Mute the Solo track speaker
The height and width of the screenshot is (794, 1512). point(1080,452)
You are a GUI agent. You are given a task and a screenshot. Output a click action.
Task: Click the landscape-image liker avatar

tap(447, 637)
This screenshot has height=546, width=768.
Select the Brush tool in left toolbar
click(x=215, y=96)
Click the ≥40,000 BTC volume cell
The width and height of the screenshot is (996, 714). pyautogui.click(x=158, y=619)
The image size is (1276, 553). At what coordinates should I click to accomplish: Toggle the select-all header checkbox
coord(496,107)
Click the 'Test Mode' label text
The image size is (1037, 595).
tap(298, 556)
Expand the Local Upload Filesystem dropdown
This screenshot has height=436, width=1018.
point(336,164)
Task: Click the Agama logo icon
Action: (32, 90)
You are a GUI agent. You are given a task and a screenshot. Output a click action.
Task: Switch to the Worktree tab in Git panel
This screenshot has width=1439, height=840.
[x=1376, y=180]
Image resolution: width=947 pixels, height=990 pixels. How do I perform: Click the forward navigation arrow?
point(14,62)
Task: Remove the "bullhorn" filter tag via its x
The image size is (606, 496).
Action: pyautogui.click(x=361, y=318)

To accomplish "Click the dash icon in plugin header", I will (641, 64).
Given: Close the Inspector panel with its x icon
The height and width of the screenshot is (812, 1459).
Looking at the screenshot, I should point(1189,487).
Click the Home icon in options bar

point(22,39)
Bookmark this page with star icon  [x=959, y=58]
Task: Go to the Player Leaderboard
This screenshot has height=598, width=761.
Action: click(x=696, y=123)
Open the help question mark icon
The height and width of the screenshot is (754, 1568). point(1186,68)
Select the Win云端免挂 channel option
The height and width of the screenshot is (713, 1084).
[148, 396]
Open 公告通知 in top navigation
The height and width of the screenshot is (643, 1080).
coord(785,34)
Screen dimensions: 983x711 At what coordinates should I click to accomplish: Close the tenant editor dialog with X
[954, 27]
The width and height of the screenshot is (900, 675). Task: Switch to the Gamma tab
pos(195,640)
┄┄┄┄┄┄
AIM:
Present every line of the items above as a Markdown table with the columns "Row" and "Line", numbering the rows in order and omitting blank lines.

EXERCISE ANSWER:
| Row | Line |
|---|---|
| 1 | Mute the Solo track speaker |
| 2 | The height and width of the screenshot is (794, 1512). point(1080,452) |
| 3 | You are a GUI agent. You are given a task and a screenshot. Output a click action. |
| 4 | Task: Click the landscape-image liker avatar |
| 5 | tap(447, 637) |
| 6 | This screenshot has height=546, width=768. |
| 7 | Select the Brush tool in left toolbar |
| 8 | click(x=215, y=96) |
| 9 | Click the ≥40,000 BTC volume cell |
| 10 | The width and height of the screenshot is (996, 714). pyautogui.click(x=158, y=619) |
| 11 | The image size is (1276, 553). At what coordinates should I click to accomplish: Toggle the select-all header checkbox |
| 12 | coord(496,107) |
| 13 | Click the 'Test Mode' label text |
| 14 | The image size is (1037, 595). |
| 15 | tap(298, 556) |
| 16 | Expand the Local Upload Filesystem dropdown |
| 17 | This screenshot has height=436, width=1018. |
| 18 | point(336,164) |
| 19 | Task: Click the Agama logo icon |
| 20 | Action: (32, 90) |
| 21 | You are a GUI agent. You are given a task and a screenshot. Output a click action. |
| 22 | Task: Switch to the Worktree tab in Git panel |
| 23 | This screenshot has width=1439, height=840. |
| 24 | [x=1376, y=180] |
| 25 | Image resolution: width=947 pixels, height=990 pixels. How do I perform: Click the forward navigation arrow? |
| 26 | point(14,62) |
| 27 | Task: Remove the "bullhorn" filter tag via its x |
| 28 | The image size is (606, 496). |
| 29 | Action: pyautogui.click(x=361, y=318) |
| 30 | To accomplish "Click the dash icon in plugin header", I will (641, 64). |
| 31 | Given: Close the Inspector panel with its x icon |
| 32 | The height and width of the screenshot is (812, 1459). |
| 33 | Looking at the screenshot, I should point(1189,487). |
| 34 | Click the Home icon in options bar |
| 35 | point(22,39) |
| 36 | Bookmark this page with star icon  [x=959, y=58] |
| 37 | Task: Go to the Player Leaderboard |
| 38 | This screenshot has height=598, width=761. |
| 39 | Action: click(x=696, y=123) |
| 40 | Open the help question mark icon |
| 41 | The height and width of the screenshot is (754, 1568). point(1186,68) |
| 42 | Select the Win云端免挂 channel option |
| 43 | The height and width of the screenshot is (713, 1084). |
| 44 | [148, 396] |
| 45 | Open 公告通知 in top navigation |
| 46 | The height and width of the screenshot is (643, 1080). |
| 47 | coord(785,34) |
| 48 | Screen dimensions: 983x711 At what coordinates should I click to accomplish: Close the tenant editor dialog with X |
| 49 | [954, 27] |
| 50 | The width and height of the screenshot is (900, 675). Task: Switch to the Gamma tab |
| 51 | pos(195,640) |